▸ **TEXT SEGMENT**:
-- Start --

Returns the unknown rate per class. Represents the percentage of unknown samples on the total number of samples of that class seen during the stream.

Returns:

Type Description
dict

Dictionary containing the unknown rate of each class

Source code in streamndr/model/ecsminer.py
def get_class_unknown_rate(self):
    """Returns the unknown rate per class. Represents the percentage of unknown samples on the total number of samples of that class seen during the stream.

    Returns
    -------
    dict
        Dictionary containing the unknown rate of each class
    """
    return {key: val / self.class_sample_counter[key] for key, val in self.nb_class_unknown.items()}

get_unknown_rate()

Returns the unknown rate, represents the percentage of unknown samples on the total number of samples classified in the online phase.

Returns:

Type Description
float

Unknown rate

Source code in streamndr/model/ecsminer.py
def get_unknown_rate(self):
    """Returns the unknown rate, represents the percentage of unknown samples on the total number of samples classified in the online phase.

    Returns
    -------
    float
        Unknown rate
    """
    return len(self.short_mem) / self.sample_counter

learn_many(X, y, w=1.0)

-- End --

▸ **EXERCISE TASK 1**: In the ECSMiner method documentation, what type of value does get_unknown_rate return?
▸ **EXERCISE TASK 2**: Carry on the ECSMiner method documentation from its last line.

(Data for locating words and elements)
-- Start --

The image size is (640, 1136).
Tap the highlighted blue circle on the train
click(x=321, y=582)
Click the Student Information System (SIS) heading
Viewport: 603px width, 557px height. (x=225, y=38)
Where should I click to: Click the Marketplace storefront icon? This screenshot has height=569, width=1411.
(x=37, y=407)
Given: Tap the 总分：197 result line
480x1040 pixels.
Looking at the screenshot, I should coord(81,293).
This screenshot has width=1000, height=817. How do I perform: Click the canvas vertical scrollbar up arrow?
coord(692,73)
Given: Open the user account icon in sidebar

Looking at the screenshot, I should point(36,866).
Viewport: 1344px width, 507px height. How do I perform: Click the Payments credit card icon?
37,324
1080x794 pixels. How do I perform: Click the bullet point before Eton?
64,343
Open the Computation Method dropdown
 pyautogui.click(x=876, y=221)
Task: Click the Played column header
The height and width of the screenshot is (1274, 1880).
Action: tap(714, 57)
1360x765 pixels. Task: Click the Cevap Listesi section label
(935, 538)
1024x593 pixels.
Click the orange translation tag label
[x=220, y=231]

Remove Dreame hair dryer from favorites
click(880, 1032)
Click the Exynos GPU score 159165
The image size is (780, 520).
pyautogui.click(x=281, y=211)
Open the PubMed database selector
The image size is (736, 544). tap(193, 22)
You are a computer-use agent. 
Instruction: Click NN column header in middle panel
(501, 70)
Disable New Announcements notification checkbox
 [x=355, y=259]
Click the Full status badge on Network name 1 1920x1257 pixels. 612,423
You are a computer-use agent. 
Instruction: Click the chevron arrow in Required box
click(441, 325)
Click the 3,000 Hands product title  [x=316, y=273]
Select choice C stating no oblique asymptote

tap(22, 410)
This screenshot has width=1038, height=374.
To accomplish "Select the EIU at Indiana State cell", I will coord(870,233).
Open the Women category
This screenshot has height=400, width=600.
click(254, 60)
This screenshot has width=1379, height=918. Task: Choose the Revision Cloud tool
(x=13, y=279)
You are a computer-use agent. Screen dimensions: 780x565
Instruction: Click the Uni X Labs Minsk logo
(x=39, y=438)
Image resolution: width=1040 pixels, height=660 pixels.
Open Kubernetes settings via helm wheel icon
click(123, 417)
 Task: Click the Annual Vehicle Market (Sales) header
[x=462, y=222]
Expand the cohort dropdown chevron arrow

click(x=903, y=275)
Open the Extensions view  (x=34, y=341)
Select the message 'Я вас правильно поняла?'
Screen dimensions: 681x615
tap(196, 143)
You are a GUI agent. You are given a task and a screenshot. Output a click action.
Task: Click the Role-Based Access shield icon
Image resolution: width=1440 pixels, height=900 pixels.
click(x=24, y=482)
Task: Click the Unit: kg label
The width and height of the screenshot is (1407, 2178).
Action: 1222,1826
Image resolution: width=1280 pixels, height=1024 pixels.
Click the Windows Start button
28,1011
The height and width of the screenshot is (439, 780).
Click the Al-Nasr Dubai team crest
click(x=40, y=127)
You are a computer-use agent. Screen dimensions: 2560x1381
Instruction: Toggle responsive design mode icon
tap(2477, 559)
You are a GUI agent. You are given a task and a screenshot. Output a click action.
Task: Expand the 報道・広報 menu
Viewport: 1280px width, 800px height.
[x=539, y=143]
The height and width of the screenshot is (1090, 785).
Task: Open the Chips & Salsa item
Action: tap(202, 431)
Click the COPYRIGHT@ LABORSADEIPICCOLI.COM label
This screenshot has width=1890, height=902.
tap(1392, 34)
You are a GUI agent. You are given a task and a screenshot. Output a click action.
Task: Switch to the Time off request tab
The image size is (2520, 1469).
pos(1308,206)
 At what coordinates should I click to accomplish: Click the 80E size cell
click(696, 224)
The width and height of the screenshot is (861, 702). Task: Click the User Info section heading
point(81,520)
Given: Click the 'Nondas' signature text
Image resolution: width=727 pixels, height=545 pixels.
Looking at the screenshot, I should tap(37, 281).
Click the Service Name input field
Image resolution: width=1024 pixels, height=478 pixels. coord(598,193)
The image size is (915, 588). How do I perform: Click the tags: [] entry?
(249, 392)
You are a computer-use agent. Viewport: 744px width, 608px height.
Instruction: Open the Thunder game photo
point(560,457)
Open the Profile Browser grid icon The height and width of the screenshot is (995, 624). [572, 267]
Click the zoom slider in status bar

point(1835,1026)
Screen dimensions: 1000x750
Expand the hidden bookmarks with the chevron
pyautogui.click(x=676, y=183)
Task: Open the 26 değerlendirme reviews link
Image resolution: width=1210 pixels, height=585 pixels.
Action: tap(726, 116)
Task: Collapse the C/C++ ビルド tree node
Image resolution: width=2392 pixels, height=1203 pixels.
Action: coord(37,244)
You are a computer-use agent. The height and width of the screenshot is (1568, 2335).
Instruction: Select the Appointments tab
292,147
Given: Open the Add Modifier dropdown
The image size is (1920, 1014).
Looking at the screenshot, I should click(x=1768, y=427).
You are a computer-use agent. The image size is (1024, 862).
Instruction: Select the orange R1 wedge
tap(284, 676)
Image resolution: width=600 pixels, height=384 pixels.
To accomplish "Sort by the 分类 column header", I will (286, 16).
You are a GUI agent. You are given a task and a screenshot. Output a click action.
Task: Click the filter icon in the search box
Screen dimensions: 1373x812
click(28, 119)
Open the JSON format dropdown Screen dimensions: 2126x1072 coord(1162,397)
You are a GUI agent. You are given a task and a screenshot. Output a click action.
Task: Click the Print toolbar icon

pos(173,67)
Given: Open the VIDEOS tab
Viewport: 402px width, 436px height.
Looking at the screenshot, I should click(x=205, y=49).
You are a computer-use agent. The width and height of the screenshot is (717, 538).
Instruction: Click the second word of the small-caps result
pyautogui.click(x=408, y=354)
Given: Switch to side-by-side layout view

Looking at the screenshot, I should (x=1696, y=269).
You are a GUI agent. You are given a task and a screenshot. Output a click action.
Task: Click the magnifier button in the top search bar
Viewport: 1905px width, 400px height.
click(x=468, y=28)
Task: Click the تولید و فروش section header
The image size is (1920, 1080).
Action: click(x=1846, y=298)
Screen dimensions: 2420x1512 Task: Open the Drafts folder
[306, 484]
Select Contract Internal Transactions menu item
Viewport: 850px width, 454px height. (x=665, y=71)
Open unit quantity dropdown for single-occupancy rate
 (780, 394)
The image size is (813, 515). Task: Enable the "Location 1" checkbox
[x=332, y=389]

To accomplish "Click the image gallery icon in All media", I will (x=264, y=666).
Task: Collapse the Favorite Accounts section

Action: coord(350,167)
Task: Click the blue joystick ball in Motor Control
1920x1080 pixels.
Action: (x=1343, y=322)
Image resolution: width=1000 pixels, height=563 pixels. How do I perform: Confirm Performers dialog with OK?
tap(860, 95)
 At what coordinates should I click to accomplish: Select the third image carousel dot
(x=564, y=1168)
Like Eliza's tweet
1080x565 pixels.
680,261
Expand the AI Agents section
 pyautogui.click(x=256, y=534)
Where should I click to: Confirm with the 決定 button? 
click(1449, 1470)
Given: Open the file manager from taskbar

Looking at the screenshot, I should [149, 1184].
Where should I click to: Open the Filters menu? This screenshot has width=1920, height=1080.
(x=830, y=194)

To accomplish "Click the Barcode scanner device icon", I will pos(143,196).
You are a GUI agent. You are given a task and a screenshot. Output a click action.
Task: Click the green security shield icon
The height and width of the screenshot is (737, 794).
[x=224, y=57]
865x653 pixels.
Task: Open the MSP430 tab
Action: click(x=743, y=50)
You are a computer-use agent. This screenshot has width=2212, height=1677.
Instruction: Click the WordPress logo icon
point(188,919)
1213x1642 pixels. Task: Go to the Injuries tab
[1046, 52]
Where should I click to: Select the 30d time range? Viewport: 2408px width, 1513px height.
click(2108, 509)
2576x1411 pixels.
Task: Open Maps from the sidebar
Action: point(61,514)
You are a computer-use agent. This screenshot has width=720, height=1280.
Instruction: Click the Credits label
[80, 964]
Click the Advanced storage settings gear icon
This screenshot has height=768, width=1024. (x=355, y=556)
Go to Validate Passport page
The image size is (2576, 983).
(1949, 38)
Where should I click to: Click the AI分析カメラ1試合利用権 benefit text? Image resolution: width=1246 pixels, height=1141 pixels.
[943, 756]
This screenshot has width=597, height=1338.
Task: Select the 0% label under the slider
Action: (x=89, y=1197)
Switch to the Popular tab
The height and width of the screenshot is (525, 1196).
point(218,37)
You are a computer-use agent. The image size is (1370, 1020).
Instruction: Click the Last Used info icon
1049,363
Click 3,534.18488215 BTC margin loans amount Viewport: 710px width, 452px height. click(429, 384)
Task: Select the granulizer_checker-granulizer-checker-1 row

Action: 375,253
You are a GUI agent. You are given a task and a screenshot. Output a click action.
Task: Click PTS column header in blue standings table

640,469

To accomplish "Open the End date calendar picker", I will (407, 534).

-- End --

▸ **RESULT 1**: A float, the unknown rate.

▸ **RESULT 2**:
Represents the offline phase of the algorithm. Receives a number of samples and their given labels and learns all of the known classes.

Parameters:

Name Type Description Default
X DataFrame or ndarray

Samples to be learned by the model

required
y list of int

Labels corresponding to the given samples, must be the same length as the number of samples

required
w float

Weights, not used, by default 1.0

1.0

Returns:

Type Description
ECSMiner

Fitted estimator

Source code in streamndr/model/ecsminer.py
def learn_many(self, X, y, w=1.0):
    """Represents the offline phase of the algorithm. Receives a number of samples and their given labels and learns all of the known classes.

    Parameters
    ----------
    X : pandas.DataFrame or numpy.ndarray
        Samples to be learned by the model
    y : list of int
        Labels corresponding to the given samples, must be the same length as the number of samples
    w : float, optional
        Weights, not used, by default 1.0

    Returns
    -------
    ECSMiner
        Fitted estimator
    """
    if isinstance(X, pd.DataFrame):
        X = X.to_numpy()

    #The chunk size is equal to the number of samples given to learn divided by the size of the ensemble as one model is trained per chunk
    self.chunk_size = math.ceil(len(X)/self.ensemble_size)

    # in offline phase, consider all instances arriving at the same time in the microclusters:
    timestamp = len(X)

    #Separate data into {ensemble_size} chunks
    for i in range(0, self.ensemble_size):
        X_chunk = X[i:i+self.chunk_size]
        y_chunk = y[i:i+self.chunk_size]

        microclusters = self._generate_microclusters(X_chunk, y_chunk, timestamp, self.K, min_samples=3, algorithm=self.init_algorithm) #As per ECSMiner paper, any microcluster with less than 3 instances is discarded

        model = ClusterModel(microclusters, np.unique(y_chunk))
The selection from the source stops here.